What this task involves: Can you repeat every one of the entries below word for word, keeping each line unchanged?
[BEGIN Data section]
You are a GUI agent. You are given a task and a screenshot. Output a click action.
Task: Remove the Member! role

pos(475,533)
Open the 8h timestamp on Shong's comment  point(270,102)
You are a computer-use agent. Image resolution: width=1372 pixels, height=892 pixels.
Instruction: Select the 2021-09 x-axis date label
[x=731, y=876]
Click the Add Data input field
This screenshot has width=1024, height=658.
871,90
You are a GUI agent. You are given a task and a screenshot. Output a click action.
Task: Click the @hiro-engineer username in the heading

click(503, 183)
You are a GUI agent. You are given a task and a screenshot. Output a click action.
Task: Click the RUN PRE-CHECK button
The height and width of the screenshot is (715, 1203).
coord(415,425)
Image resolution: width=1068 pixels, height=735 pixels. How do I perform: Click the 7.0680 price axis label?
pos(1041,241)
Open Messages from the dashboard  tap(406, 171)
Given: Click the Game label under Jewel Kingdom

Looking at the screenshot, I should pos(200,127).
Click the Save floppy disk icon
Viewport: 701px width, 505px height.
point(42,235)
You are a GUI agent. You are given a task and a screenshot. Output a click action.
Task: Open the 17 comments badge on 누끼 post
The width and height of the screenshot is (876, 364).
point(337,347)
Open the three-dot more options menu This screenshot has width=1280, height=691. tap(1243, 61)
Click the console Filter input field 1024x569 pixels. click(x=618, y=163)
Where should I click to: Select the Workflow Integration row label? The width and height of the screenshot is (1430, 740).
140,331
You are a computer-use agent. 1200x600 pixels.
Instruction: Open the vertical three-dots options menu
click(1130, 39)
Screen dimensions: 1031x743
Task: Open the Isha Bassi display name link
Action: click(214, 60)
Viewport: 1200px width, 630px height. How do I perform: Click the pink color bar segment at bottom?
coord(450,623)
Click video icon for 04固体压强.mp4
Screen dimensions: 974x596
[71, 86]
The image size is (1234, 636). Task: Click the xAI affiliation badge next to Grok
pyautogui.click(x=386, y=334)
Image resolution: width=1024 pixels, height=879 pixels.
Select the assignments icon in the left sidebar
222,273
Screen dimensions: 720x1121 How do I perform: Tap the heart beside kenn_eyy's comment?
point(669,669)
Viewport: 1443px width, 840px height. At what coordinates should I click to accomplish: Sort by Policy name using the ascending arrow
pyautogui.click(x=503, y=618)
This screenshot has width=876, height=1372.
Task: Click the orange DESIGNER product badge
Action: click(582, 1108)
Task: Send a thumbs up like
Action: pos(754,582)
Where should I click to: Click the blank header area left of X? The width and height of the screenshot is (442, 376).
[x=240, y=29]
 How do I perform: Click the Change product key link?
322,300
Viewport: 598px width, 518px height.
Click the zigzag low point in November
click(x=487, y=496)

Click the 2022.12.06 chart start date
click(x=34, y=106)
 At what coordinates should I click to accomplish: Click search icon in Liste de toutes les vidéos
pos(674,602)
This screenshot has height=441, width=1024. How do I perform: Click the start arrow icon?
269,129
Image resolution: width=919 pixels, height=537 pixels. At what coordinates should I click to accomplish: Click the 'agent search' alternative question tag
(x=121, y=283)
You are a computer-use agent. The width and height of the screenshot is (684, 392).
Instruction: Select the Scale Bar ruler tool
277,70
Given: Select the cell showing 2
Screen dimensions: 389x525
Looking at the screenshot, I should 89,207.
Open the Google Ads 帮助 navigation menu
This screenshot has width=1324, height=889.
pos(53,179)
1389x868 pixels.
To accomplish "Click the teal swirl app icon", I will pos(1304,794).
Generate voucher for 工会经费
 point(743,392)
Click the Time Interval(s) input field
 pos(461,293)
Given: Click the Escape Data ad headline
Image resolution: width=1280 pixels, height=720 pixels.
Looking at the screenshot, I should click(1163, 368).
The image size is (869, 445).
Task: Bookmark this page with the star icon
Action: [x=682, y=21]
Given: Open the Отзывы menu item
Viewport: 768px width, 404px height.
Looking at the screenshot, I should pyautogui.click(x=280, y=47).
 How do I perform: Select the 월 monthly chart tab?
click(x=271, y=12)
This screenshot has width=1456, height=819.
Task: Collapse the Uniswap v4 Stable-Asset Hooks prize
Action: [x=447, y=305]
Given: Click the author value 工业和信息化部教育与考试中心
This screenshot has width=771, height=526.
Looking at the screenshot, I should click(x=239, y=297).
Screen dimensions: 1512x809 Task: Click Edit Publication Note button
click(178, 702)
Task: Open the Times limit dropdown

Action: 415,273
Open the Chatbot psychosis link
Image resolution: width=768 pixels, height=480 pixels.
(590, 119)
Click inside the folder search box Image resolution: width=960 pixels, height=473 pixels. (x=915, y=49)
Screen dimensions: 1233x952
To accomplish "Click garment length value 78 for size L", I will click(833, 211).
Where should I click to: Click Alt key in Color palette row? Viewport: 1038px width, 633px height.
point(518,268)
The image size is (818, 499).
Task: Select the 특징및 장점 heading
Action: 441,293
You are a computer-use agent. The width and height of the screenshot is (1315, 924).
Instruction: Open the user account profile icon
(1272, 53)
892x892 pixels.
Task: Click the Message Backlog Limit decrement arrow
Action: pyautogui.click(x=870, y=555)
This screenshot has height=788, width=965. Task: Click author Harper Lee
[END Data section]
Response to this exercise:
You are a GUI agent. You are given a task and a screenshot. Output a click action.
Task: Remove the Member! role

pos(475,533)
Open the 8h timestamp on Shong's comment  point(270,102)
You are a computer-use agent. Image resolution: width=1372 pixels, height=892 pixels.
Instruction: Select the 2021-09 x-axis date label
[x=731, y=876]
Click the Add Data input field
This screenshot has width=1024, height=658.
871,90
You are a GUI agent. You are given a task and a screenshot. Output a click action.
Task: Click the @hiro-engineer username in the heading

click(503, 183)
You are a GUI agent. You are given a task and a screenshot. Output a click action.
Task: Click the RUN PRE-CHECK button
The height and width of the screenshot is (715, 1203).
coord(415,425)
Image resolution: width=1068 pixels, height=735 pixels. How do I perform: Click the 7.0680 price axis label?
pos(1041,241)
Open Messages from the dashboard  tap(406, 171)
Given: Click the Game label under Jewel Kingdom

Looking at the screenshot, I should pos(200,127).
Click the Save floppy disk icon
Viewport: 701px width, 505px height.
point(42,235)
You are a GUI agent. You are given a task and a screenshot. Output a click action.
Task: Open the 17 comments badge on 누끼 post
The width and height of the screenshot is (876, 364).
point(337,347)
Open the three-dot more options menu This screenshot has width=1280, height=691. tap(1243, 61)
Click the console Filter input field 1024x569 pixels. click(x=618, y=163)
Where should I click to: Select the Workflow Integration row label? The width and height of the screenshot is (1430, 740).
140,331
You are a computer-use agent. 1200x600 pixels.
Instruction: Open the vertical three-dots options menu
click(1130, 39)
Screen dimensions: 1031x743
Task: Open the Isha Bassi display name link
Action: click(214, 60)
Viewport: 1200px width, 630px height. How do I perform: Click the pink color bar segment at bottom?
coord(450,623)
Click video icon for 04固体压强.mp4
Screen dimensions: 974x596
[71, 86]
The image size is (1234, 636). Task: Click the xAI affiliation badge next to Grok
pyautogui.click(x=386, y=334)
Image resolution: width=1024 pixels, height=879 pixels.
Select the assignments icon in the left sidebar
222,273
Screen dimensions: 720x1121 How do I perform: Tap the heart beside kenn_eyy's comment?
point(669,669)
Viewport: 1443px width, 840px height. At what coordinates should I click to accomplish: Sort by Policy name using the ascending arrow
pyautogui.click(x=503, y=618)
This screenshot has width=876, height=1372.
Task: Click the orange DESIGNER product badge
Action: click(582, 1108)
Task: Send a thumbs up like
Action: pos(754,582)
Where should I click to: Click the blank header area left of X? The width and height of the screenshot is (442, 376).
[x=240, y=29]
 How do I perform: Click the Change product key link?
322,300
Viewport: 598px width, 518px height.
Click the zigzag low point in November
click(x=487, y=496)

Click the 2022.12.06 chart start date
click(x=34, y=106)
 At what coordinates should I click to accomplish: Click search icon in Liste de toutes les vidéos
pos(674,602)
This screenshot has height=441, width=1024. How do I perform: Click the start arrow icon?
269,129
Image resolution: width=919 pixels, height=537 pixels. At what coordinates should I click to accomplish: Click the 'agent search' alternative question tag
(x=121, y=283)
You are a computer-use agent. The width and height of the screenshot is (684, 392).
Instruction: Select the Scale Bar ruler tool
277,70
Given: Select the cell showing 2
Screen dimensions: 389x525
Looking at the screenshot, I should 89,207.
Open the Google Ads 帮助 navigation menu
This screenshot has width=1324, height=889.
pos(53,179)
1389x868 pixels.
To accomplish "Click the teal swirl app icon", I will pos(1304,794).
Generate voucher for 工会经费
 point(743,392)
Click the Time Interval(s) input field
 pos(461,293)
Given: Click the Escape Data ad headline
Image resolution: width=1280 pixels, height=720 pixels.
Looking at the screenshot, I should click(1163, 368).
The image size is (869, 445).
Task: Bookmark this page with the star icon
Action: [x=682, y=21]
Given: Open the Отзывы menu item
Viewport: 768px width, 404px height.
Looking at the screenshot, I should pyautogui.click(x=280, y=47).
 How do I perform: Select the 월 monthly chart tab?
click(x=271, y=12)
This screenshot has width=1456, height=819.
Task: Collapse the Uniswap v4 Stable-Asset Hooks prize
Action: [x=447, y=305]
Given: Click the author value 工业和信息化部教育与考试中心
This screenshot has width=771, height=526.
Looking at the screenshot, I should click(x=239, y=297).
Screen dimensions: 1512x809 Task: Click Edit Publication Note button
click(178, 702)
Task: Open the Times limit dropdown

Action: 415,273
Open the Chatbot psychosis link
Image resolution: width=768 pixels, height=480 pixels.
(590, 119)
Click inside the folder search box Image resolution: width=960 pixels, height=473 pixels. (x=915, y=49)
Screen dimensions: 1233x952
To accomplish "Click garment length value 78 for size L", I will click(833, 211).
Where should I click to: Click Alt key in Color palette row? Viewport: 1038px width, 633px height.
point(518,268)
The image size is (818, 499).
Task: Select the 특징및 장점 heading
Action: 441,293
You are a computer-use agent. The width and height of the screenshot is (1315, 924).
Instruction: Open the user account profile icon
(1272, 53)
892x892 pixels.
Task: Click the Message Backlog Limit decrement arrow
Action: pyautogui.click(x=870, y=555)
This screenshot has height=788, width=965. Task: Click author Harper Lee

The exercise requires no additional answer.